Alguns senhoritos da mídia, transformando a opinião em Potência, abandonam a crítica pela vigilância e a vigilância exige convicções esféricas, maciças, impenetráveis, perfeitas. A vigilância deve adquirir aquela solidez própria da turba enfurecida, disposta ao linchamento. Gritam, implacáveis: “Esses malditos keynesianos, promotores de déficits, vamos pegá-los. Vamos pegá-los, porque os déficits são maus. Abaixo os déficits, morte aos keynesianos”.

Só um insensato, em meio à perseguição, tentaria explicar alguma coisa a esse bando  enlouquecido.

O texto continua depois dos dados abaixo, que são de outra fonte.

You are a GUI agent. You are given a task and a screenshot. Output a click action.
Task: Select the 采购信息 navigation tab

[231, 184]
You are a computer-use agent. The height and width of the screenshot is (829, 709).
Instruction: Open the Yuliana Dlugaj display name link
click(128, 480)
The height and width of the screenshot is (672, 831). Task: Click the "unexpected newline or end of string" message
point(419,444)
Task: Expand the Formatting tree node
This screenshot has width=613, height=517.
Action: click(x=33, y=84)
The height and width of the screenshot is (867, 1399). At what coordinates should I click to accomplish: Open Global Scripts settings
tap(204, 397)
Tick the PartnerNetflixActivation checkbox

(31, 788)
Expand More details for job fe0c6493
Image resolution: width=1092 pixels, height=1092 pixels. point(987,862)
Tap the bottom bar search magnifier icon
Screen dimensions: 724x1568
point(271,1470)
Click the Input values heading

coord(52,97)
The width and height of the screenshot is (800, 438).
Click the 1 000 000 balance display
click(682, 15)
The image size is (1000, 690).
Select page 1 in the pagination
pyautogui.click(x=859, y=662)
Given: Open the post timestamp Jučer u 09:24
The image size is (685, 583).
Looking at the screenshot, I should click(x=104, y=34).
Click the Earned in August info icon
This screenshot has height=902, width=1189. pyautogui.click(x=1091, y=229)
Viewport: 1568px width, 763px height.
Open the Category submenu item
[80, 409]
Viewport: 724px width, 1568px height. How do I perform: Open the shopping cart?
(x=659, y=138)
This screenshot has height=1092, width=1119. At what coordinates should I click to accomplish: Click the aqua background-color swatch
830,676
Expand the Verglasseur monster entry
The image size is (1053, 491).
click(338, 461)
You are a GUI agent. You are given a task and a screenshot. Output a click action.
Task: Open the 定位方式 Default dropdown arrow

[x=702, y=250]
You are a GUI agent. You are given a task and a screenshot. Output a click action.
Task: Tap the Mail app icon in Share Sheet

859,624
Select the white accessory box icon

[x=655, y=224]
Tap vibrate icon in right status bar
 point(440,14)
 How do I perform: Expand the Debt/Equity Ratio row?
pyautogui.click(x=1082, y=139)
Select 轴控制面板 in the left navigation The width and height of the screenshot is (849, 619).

O filósofo Franco Berardi vai além e conclui que o vendaval de abstrações e imediatismos produzidos pelos mercados financeiros, pela mídia e pelas tecnologias de informação capturou as energias cognitivas da sociedade. De um lado, diz ele, são ondas avassaladoras de sofrimento mental e, de outra parte, a depressão e o rebaixamento intelectual encontram remédio no fanatismo e no fascismo.

O autor da Teoria Geral tinha fé no poder das ideias e depositava esperanças na persuasão e no convencimento. É de se temer (não Temer, por favor, revisão) que, ressuscitado, o velho Keynes, ao tomar conhecimento dos comentários sobre sua obra, implorasse por uma volta imediata aos confortos e tranquilidades da eternidade.


Luiz Gonzaga Belluzzo é economista e professor da UNICAMP.